Les chroniques de l’émission
Emmanuelle Daviet : Les chroniques de Cyril Dion sont plébiscitées. Mathieu Vidard, un mot sur vos chroniqueurs et puis une ou des nouvelles signatures à venir en janvier ?
Mathieu Vidard : Oui, l’arrivée de Cyril Dion dans la Lutte enchantée, que présente aussi Camille Crosnier lundi et mardi, c’est vrai que l’arrivée de Cyril a suscité un engouement énorme auquel je m’attendais pas du tout d’ailleurs. Je savais que les gens l’aimaient bien, mais pas à ce point là. Il est vraiment très apprécié, ça cartonne sur les réseaux sociaux. Il a fait une chronique où il s’imaginait justement candidat à l’élection présidentielle, comme on l’a vu, et les gens l’ont pris au sérieux. En fait, c’est pas du tout son souhait, mais ça a été vraiment interprété comme ça, donc on sait pas. On verra ce qui se passe dans le futur. En tout cas bientôt une nouvelle signature. C’est Claire Nouvian, c’est quelqu’un que j’admire beaucoup. C’est la présidente de Bloom. Elle fait énormément sur la question de la surpêche. Pour moi, c’est un peu une héroïne des temps modernes et je suis très content parce qu’elle va signer des luttes enchantées régulièrement dans l’émission.

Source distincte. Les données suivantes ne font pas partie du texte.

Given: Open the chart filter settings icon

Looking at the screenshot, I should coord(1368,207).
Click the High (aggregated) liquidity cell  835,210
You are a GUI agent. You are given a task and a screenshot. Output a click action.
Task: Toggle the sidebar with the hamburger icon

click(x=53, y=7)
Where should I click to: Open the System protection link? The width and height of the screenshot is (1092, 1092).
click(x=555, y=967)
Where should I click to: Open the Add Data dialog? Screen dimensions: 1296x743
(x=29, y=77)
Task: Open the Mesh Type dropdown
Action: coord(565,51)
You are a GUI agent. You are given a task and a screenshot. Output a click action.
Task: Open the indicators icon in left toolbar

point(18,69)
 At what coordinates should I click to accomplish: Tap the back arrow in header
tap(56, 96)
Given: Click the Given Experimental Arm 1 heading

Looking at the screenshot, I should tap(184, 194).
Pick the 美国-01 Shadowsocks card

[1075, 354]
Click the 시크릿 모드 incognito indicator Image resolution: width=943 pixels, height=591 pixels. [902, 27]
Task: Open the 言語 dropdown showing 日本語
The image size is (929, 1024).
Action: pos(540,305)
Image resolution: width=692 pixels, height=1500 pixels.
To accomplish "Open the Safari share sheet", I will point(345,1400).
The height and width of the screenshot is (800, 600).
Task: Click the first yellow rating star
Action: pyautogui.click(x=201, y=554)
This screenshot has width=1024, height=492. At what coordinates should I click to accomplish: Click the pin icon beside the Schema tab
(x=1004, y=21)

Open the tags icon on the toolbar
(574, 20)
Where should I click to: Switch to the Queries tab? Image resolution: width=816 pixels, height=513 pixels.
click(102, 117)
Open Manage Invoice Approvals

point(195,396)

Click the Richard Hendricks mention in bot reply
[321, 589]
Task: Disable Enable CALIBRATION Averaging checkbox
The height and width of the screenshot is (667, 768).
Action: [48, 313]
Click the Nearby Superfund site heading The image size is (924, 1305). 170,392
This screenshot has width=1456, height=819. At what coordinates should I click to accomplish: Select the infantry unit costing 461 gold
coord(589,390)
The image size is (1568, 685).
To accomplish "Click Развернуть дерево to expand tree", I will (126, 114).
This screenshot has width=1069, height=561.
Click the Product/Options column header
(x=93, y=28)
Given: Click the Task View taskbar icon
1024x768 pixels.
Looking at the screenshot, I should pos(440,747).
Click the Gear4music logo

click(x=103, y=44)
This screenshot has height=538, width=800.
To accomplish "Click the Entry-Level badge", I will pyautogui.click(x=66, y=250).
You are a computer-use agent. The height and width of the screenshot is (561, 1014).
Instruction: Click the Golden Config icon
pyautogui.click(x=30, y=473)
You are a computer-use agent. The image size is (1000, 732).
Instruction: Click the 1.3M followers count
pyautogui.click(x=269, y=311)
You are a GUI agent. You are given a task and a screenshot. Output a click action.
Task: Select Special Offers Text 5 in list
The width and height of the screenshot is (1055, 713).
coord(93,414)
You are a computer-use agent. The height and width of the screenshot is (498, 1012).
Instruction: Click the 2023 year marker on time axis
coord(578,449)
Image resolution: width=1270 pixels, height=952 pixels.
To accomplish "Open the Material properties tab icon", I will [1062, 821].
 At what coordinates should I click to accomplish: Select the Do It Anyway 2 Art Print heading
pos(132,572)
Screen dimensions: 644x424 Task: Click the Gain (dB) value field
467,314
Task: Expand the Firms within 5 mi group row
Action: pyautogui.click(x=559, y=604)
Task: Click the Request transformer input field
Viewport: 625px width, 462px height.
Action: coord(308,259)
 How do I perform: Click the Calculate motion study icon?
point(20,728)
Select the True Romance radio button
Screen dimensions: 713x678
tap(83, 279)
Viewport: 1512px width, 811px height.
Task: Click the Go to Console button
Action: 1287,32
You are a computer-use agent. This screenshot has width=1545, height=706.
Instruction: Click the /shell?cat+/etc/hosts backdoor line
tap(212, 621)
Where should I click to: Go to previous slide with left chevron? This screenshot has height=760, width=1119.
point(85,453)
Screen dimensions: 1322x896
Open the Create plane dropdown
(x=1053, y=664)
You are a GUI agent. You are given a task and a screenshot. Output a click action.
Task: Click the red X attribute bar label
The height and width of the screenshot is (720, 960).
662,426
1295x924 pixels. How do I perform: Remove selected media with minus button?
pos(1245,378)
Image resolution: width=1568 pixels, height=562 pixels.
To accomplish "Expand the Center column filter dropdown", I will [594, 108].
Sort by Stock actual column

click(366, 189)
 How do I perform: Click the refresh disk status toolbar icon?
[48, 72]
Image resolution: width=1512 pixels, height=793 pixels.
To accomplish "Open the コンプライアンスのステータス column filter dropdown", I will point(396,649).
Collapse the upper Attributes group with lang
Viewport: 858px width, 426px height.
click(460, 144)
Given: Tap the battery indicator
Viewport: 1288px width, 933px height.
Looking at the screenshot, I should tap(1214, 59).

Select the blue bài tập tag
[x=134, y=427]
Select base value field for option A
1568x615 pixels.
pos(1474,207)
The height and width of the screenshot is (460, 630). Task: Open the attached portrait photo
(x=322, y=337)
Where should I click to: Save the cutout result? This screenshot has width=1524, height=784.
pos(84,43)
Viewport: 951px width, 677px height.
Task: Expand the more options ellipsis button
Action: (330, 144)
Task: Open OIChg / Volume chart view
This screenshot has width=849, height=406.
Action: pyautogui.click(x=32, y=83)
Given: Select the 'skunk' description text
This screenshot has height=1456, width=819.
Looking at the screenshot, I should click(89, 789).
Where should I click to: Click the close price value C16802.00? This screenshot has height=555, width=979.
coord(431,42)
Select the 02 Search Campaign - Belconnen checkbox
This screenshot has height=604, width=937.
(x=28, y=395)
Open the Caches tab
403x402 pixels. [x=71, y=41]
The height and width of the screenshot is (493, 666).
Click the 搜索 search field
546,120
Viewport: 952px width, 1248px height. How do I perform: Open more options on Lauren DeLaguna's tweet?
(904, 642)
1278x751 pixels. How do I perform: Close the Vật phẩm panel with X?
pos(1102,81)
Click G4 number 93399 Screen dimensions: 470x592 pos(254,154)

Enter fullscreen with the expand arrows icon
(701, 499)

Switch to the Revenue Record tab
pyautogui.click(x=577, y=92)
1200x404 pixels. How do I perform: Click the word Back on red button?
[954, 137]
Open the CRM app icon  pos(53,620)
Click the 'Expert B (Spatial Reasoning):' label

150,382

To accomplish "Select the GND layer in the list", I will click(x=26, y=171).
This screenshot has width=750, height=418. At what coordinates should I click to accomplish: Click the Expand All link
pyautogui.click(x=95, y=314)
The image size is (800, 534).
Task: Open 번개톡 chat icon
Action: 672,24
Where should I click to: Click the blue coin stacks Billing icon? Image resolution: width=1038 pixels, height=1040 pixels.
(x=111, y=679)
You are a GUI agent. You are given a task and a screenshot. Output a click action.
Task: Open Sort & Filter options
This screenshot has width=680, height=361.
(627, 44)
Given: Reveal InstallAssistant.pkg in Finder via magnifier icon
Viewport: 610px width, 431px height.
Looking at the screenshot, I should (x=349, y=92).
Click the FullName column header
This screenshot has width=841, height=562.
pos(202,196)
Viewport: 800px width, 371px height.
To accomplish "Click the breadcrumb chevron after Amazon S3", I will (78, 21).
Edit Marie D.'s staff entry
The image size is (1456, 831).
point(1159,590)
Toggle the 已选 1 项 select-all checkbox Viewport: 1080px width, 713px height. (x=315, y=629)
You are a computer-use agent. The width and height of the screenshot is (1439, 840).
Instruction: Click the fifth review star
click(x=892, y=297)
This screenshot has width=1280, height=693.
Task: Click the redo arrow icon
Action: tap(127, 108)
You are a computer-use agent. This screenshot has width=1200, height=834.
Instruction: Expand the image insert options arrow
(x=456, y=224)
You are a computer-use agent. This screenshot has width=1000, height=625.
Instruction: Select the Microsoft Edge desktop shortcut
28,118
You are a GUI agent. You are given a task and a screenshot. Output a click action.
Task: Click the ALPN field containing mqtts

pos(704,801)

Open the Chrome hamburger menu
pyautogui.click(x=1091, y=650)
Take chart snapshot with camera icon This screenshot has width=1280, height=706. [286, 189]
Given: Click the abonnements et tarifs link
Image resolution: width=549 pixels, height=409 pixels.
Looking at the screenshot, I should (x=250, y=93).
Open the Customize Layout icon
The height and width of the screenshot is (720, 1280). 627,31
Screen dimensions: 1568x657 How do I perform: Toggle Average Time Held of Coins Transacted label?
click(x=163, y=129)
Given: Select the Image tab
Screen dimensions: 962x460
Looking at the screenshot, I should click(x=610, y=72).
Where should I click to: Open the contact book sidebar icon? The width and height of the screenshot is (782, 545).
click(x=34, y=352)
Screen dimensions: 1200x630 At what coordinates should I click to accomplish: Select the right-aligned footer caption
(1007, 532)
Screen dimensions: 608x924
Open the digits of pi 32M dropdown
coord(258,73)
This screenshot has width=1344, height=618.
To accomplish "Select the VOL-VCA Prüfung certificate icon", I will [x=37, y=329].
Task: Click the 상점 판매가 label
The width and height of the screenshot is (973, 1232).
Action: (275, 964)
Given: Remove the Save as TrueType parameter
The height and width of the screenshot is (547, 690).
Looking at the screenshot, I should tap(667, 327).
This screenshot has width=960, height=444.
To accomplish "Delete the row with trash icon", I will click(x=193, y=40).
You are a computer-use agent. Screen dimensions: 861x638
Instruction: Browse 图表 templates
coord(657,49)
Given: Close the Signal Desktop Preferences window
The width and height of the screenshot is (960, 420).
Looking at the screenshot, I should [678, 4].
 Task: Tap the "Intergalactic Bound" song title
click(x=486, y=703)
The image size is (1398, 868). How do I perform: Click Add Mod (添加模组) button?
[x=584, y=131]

Emmanuelle Daviet : Puisqu’on se projette à l’année prochaine, quel grand récit aimeriez vous aborder que vous n’avez pas encore eu l’occasion de traiter ?
Mathieu Vidard : Là, on est en train de travailler sur une histoire du capitalisme et sur ses conséquences sur la planète. Donc il y aura cinq épisodes à partir du mois de janvier.